The Federal Circuit has held that a transcription error in a prior art document wouldn’t have been relied on by a person of ordinary skill in the art (POSITA) and thus couldn’t be used to prove obviousness.

The court noted that

This appeal requires us to consider how to treat a prior art reference in which the alleged teaching of a claim element would be understood by a skilled artisan not to be actual teaching, but rather to be an obvious error of a typographical or similar nature.

LG Electronics Inc. appealed from the United States Patent Trial and Appeal Board’s decisions in inter partes review proceedings challenging claims of an ImmerVision patent for “capturing and displaying digital panoramic images.”

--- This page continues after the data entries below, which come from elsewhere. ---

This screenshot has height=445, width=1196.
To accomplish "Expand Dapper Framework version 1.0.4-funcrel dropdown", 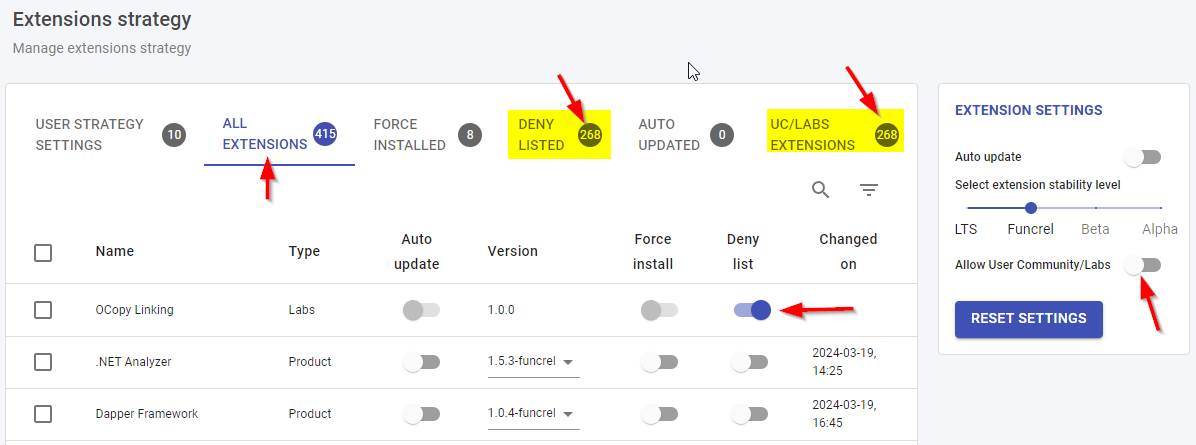I will click(533, 414).
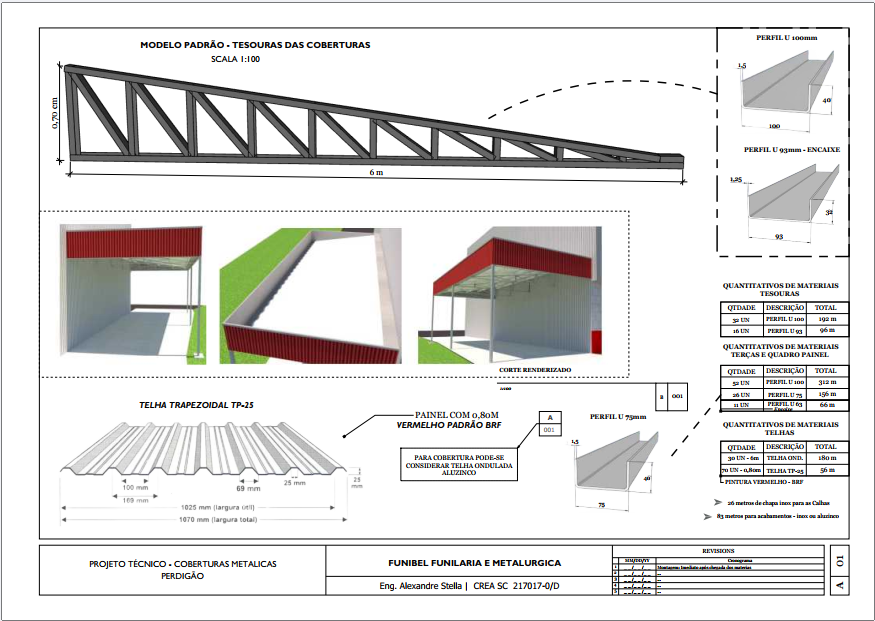Click the 'FUNIBEL FUNILARIA E METALURGICA' title block
This screenshot has height=621, width=875.
(x=474, y=563)
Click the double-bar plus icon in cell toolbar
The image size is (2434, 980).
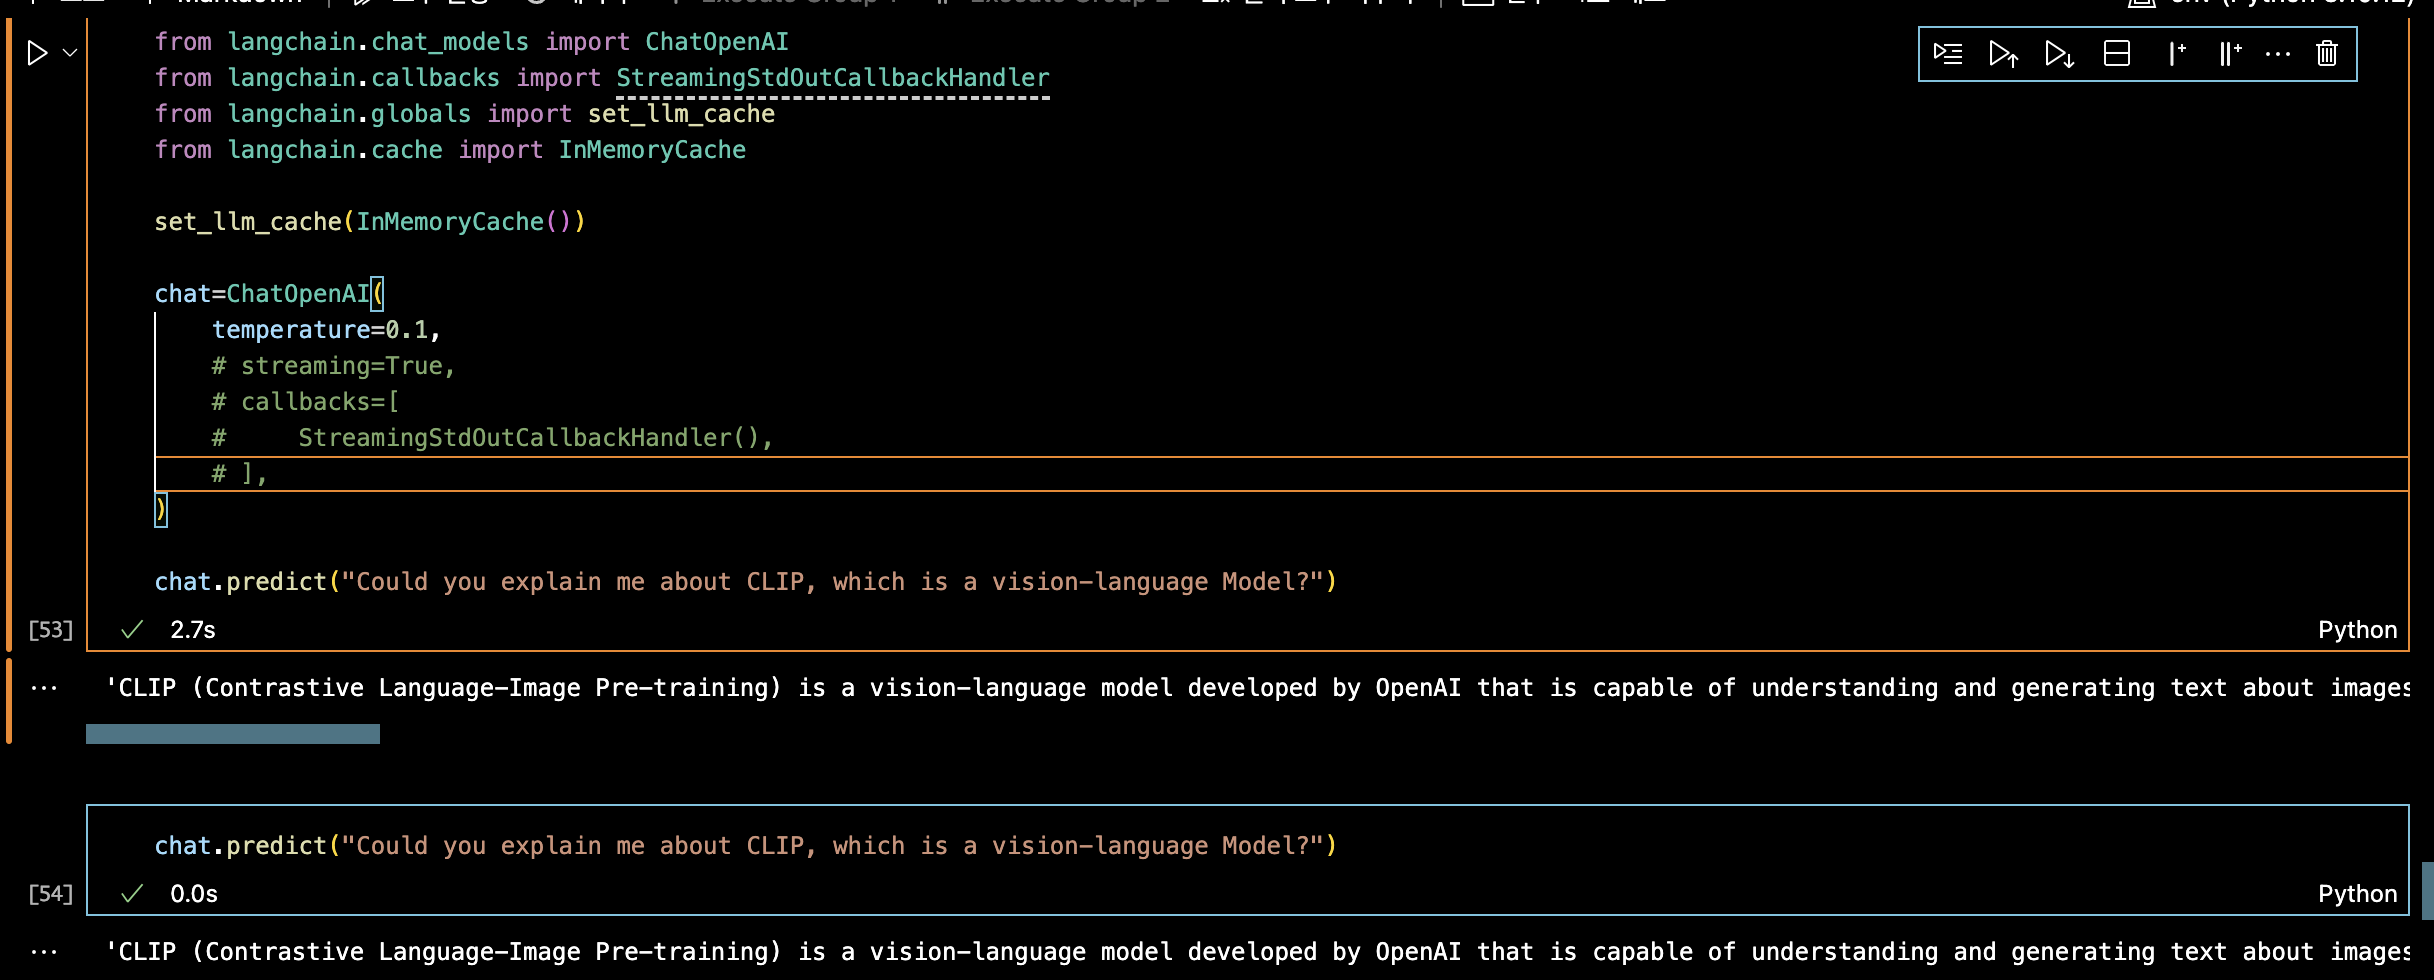(x=2230, y=53)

LG’s obviousness arguments were based on the prior existence of U.S. Patent No. 5,861,999 (“Tada”), directed to a “Super Wide Angle Lens System Using an Aspherical Lens.”

As the court explained,

Panoramic (e.g., super-wide angle) objective lenses typically have linear image point distribution functions. This means there is a linear relationship between the distance of an image point from the image’s center and the corresponding relative angle of the object point to the image’s center. While this linearity allows digital panoramic images to be easily rotated, shifted, and enlarged or shrunk, it also limits image quality to “the resolution of the image sensor used when taking the initial image.” … This limitation on image quality is most noticeable when enlarging sectors of the image. The ’990 patent purports to improve the resolution of particular sectors of a digital panoramic image “without the need to increase the number of pixels per unit of area of an image sensor or to provide an overlooking optical enlargement system.”

Experts hired by both parties tried to make the lens described in the patent. ImmerVision’s expert, David Aikens, replicated the model used by LG’s expert but discovered the image was distorted.

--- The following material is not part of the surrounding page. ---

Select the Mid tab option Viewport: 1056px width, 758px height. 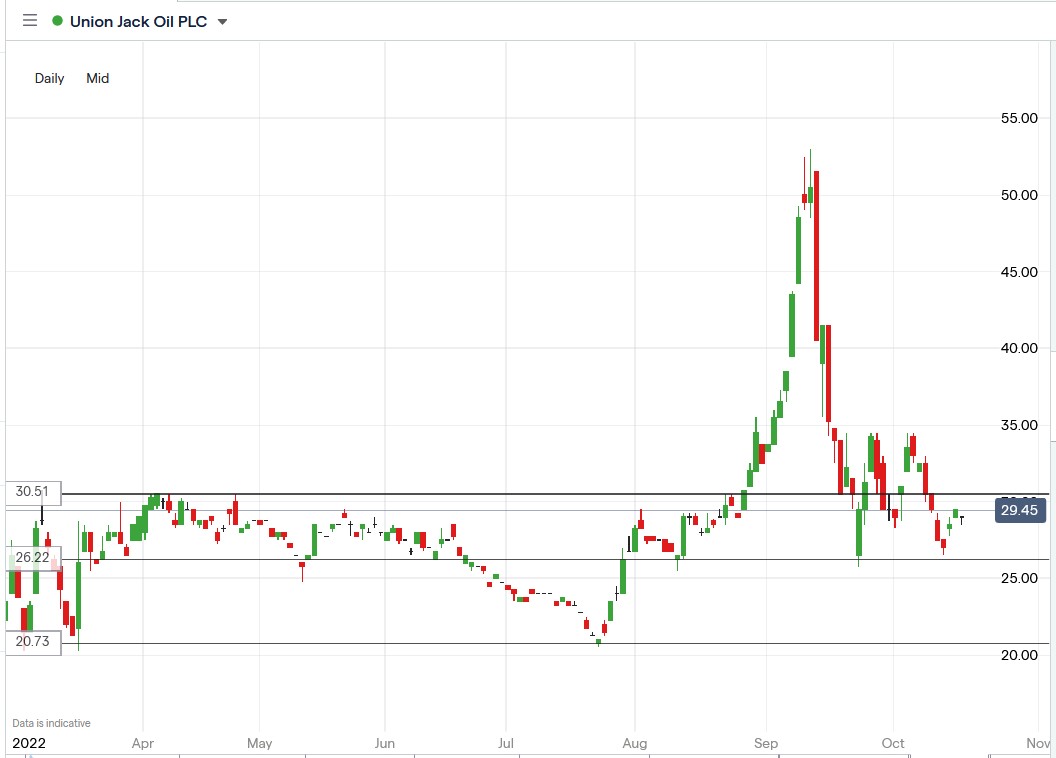pyautogui.click(x=97, y=78)
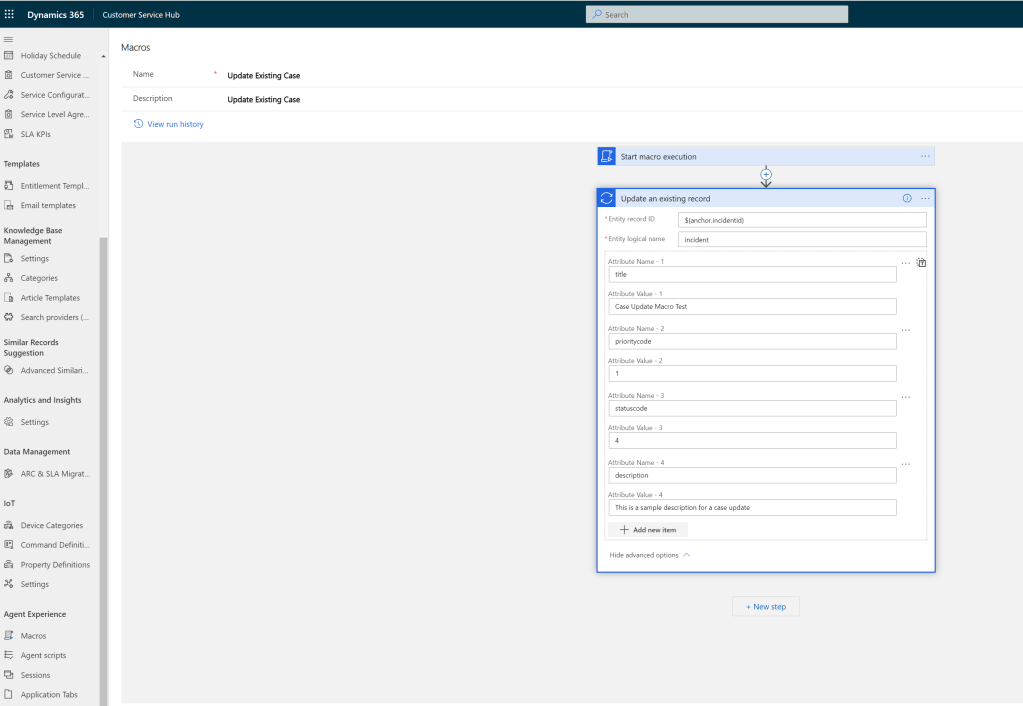Go to Email templates in the sidebar

coord(47,205)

He eventually figured out what the problem was. As the court explained:

It became clear to Mr. Aikens that, after ‘chang[ing] the aspheric coefficients [of his model] to match’ those of the Japanese Priority Application, the aspheric coefficients in the Japanese Priority Application were the correct ones and that they yielded a lens surface that was ‘a perfect match to the surface described in Table 6.’ J.A. 3042 (Aikens Decl. ¶¶ 74–75). In other words, there was a transcription, or copy-and-paste, error in Tada. The disclosures in Tada’s Table 5, which were intended to correspond to its Embodiment 3, were actually identical to those in Table 3, which corresponded to Embodiment 2

In both proceedings, the Board found that since “the correct aspheric coefficients in Table 5 of the Japanese Priority Application do not satisfy the language of the challenged claims,” LG had not proven the patent claims unpatentable as obvious.

As the court stated,

the Board found that the “disclosure of aspheric[] coefficients in Table 5 of Tada is an obvious error” that a person of ordinary skill in the art would have recognized and corrected.

The court cited a prior case in which it was held:

[W]here a prior art reference includes an obvious error of a typographical or similar nature that would be apparent to one of ordinary skill in the art who would mentally disregard the errant information as a misprint or mentally substitute it for the correct information, the errant information cannot be said to disclose the subject matter.

Judge Pauline Newman dissented in part because she didn’t agree that the error was “typographical or similar in nature”:

An ‘obvious error’ should be apparent on its face and should not require the conduct of experiments or a search for possibly conflicting information to determine whether an error exists….

The error in the Tada reference is plainly not a ‘typographical or similar error,’ for the error is not apparent on its face, and the correct information is not readily evident. It should not be necessary to search for a foreign document in a foreign language to determine whether there is an inconsistency in a United States patent.